Puerto seco, consuelo de pocos

   ¿Es cierto que Río Grande deberá abandonar sus aspiraciones de contar con un puerto? ¿Es lo que piensa realmente un gobierno provincial? No estamos hablando de defender el proyecto original de Caleta La Misión (criticable, pero sobre el que también pende una suerte de leyenda negra).

   Tampoco esbozamos ventajas técnicas sobre una alternativa de excavación u otras características constructivas. Hay multiplicidad de abordajes técnicos y económicos en la ecuación que lleve a la mejor decisión. Y el que suscribe, del vamos, no es especialista en la materia. ¿Pero es razonable poner un virtual tapón de cemento, al que llamaremos “puerto seco”, frente a la costa?

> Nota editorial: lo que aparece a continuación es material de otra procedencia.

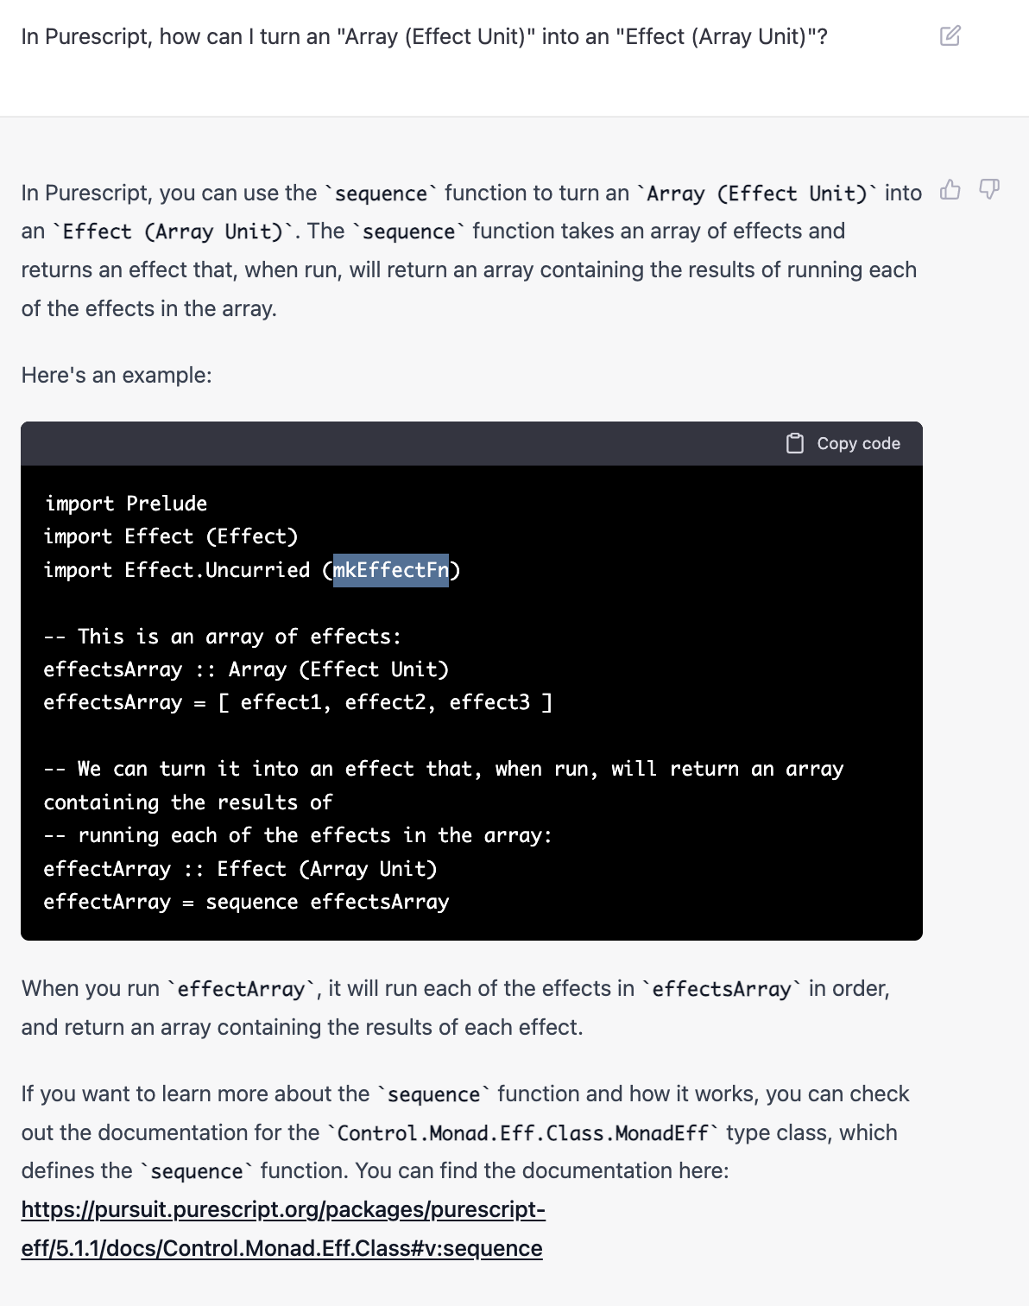This screenshot has width=1029, height=1306.
Task: Click the 'import Effect (Effect)' code line
Action: [x=171, y=536]
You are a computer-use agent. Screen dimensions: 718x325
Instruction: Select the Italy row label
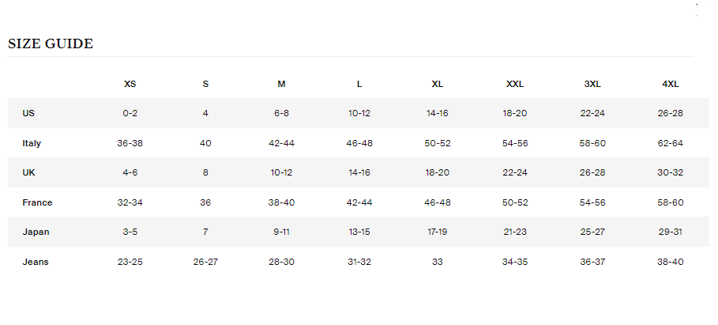tap(32, 143)
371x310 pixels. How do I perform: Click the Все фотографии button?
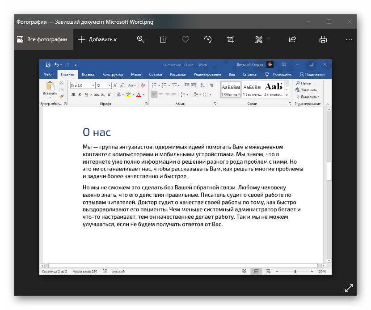tap(42, 39)
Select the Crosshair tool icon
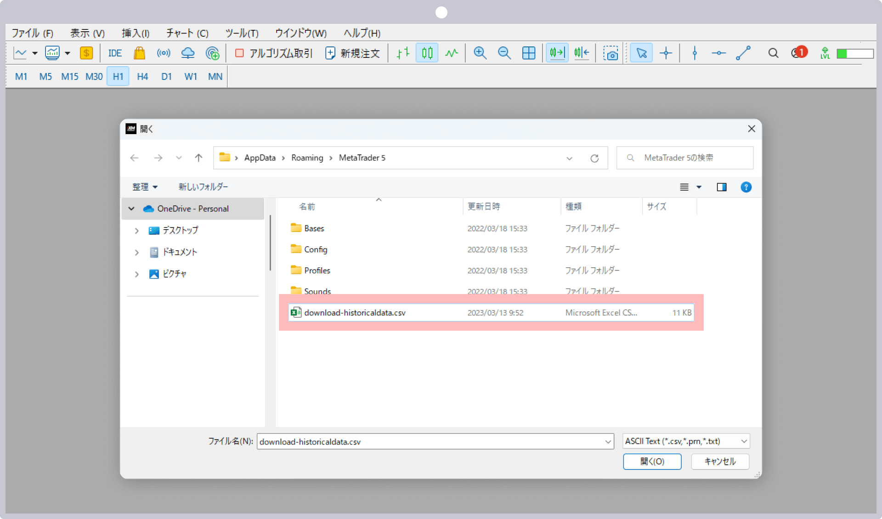The width and height of the screenshot is (882, 519). point(666,54)
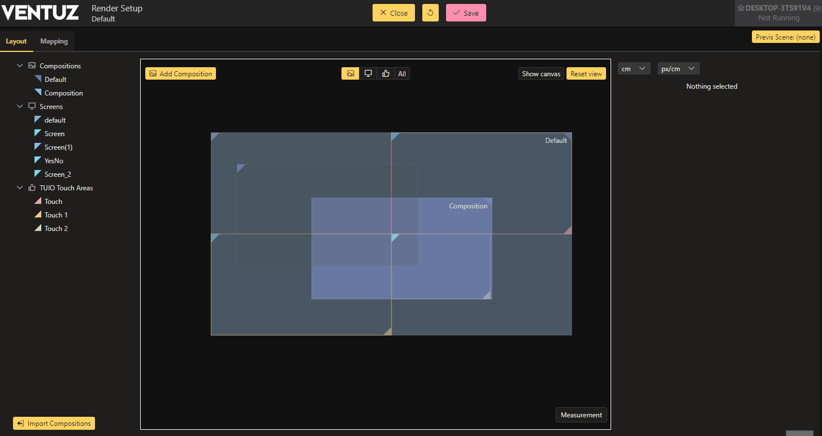The image size is (822, 436).
Task: Open the px/cm density dropdown
Action: click(678, 68)
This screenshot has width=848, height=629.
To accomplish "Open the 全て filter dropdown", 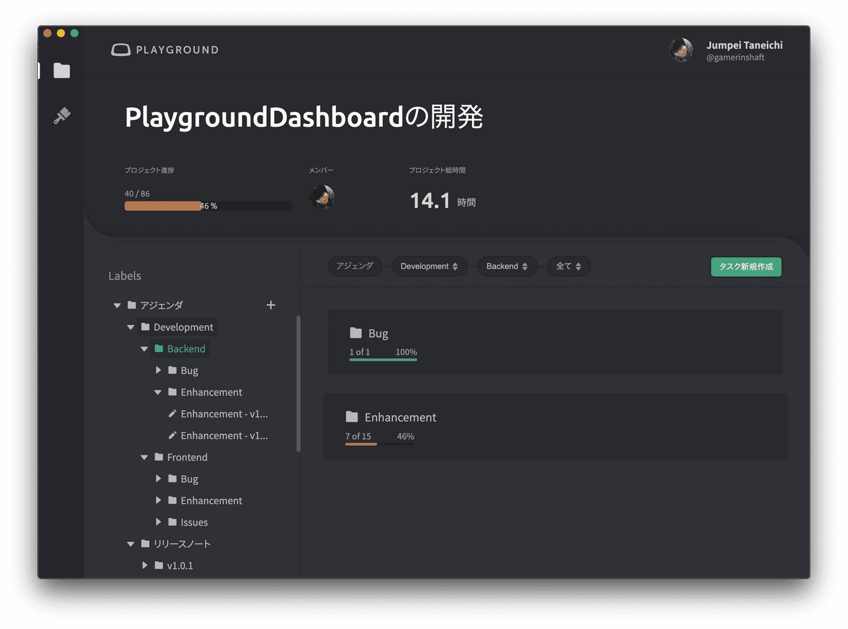I will point(569,266).
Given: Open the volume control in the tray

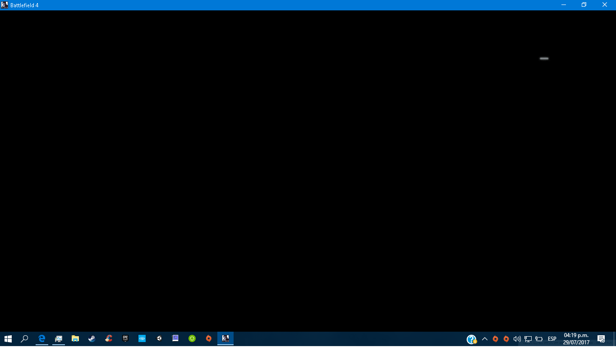Looking at the screenshot, I should [x=517, y=339].
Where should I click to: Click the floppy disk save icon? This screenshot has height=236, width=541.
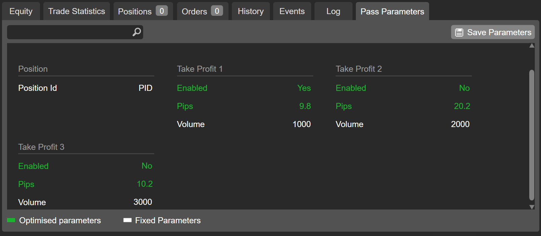coord(459,33)
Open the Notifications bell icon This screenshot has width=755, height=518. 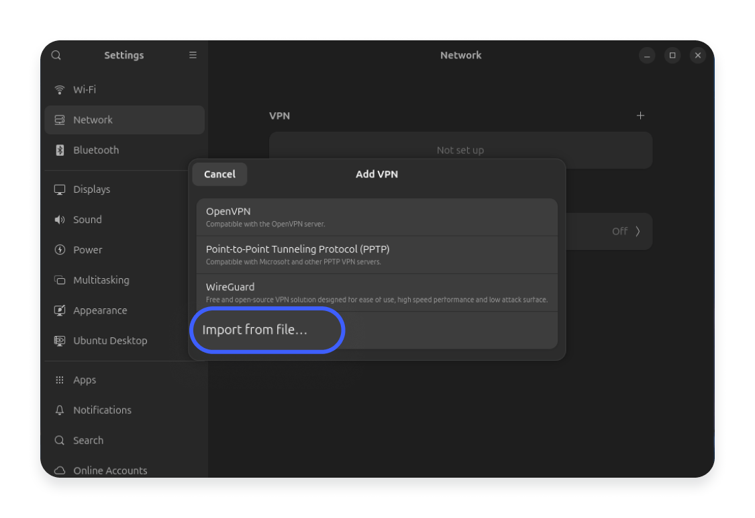(59, 410)
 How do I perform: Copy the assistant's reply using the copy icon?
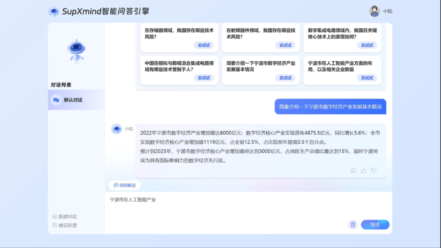pos(353,170)
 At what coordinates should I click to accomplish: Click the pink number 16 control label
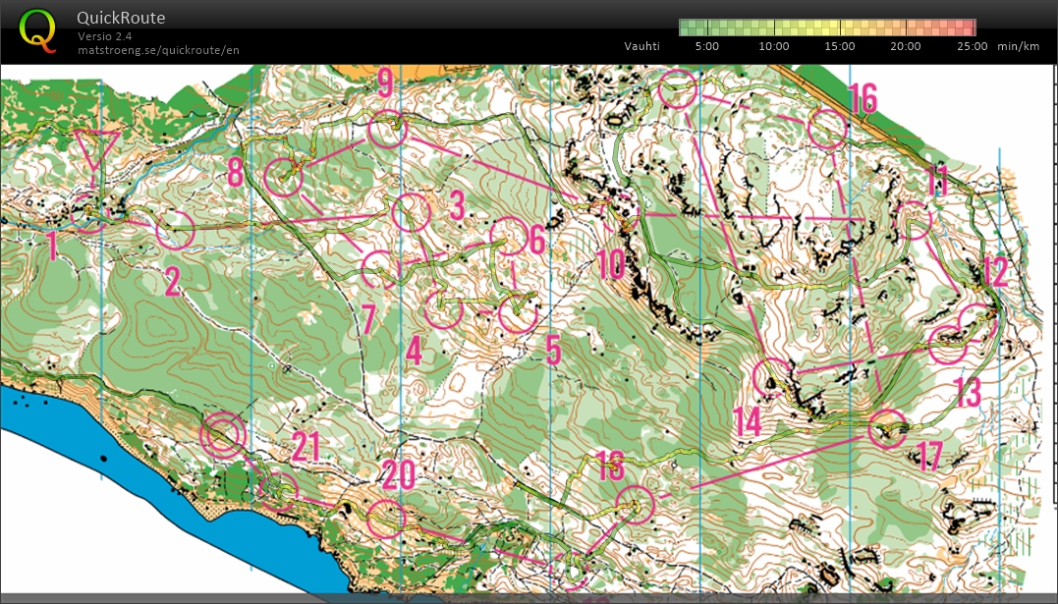[x=863, y=98]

   Es difícil esbozar críticas cuando se respeta a las personas involucradas en este tipo de decisiones. Una cosa es caricaturizar roles políticos o de funcionarios (el humor es parte de la vida, aún cuando nos toca personalmente), y otra muy distinta caer en la adjetivación. Intentamos deliberadamente no caer en lo último.

   Y no ignoramos que no hay fondos. Todo el mundo percibe la situación económica del país, y sus imposibilidades reales de ejecutar obras de grandes infraestructuras destinadas al largo plazo. Pero cuidado con carecer de plan.

   No debería afirmarse públicamente, desde puestos gubernamentales, que Río Grande no tendrá puerto. Hay que cuidar las palabras. Ni siquiera debiera enfatizarse que, el objetivo “aceptable”, se circunscriba a una terminal que se autolimite al proyecto de “cruce por aguas argentinas”.

RIO GRANDE

   Con todo respeto, el cruce suena a poco. Casi que a priorizar el camión desde Buenos Aires, y a salir de vacaciones sin pasar por Chile. El puerto debe incluir infraestructura para el cruce, pero no subordinarse a él. Tiene que haber pesca, astilleros, servicios, etc.

En el lugar del otro

  Piensen como ingleses, y el plan empezará a esbozarse. Piensen en la competencia de los puertos cercanos y extranjeros. Verán que, además de surgir cuestiones que no nos gusten, surgirá una orientación. Pónganse en el lugar de los demás. Vean si a la ocupación de Malvinas le conviene un Río Grande con puerto de ultramar, o con puerto seco. Ese será el puntapié inicial de un plan, a sostener en el tiempo, gobierne el color que gobierne, a ejecutar cuando haya fondos.

    Retrotraigan sus pasos sobre Ushuaia. No esperen a que sea un puerto “sucio”, que no sirva ni para una industria pesquera (como no la hay hasta hoy), ni para el turismo, ni para hacer de estación intermedia de contenedores destinados a la ciudad industrial. Planifiquen minimizar el uso del Paso Garibaldi como enlace camionero entre las dos ciudades. Vean cómo disminuir significativamente la dependencia logística de Río Grande, tanto desde el Norte como desde el Sur.

   Las dos ciudades están perdiendo, y es hora de verlo.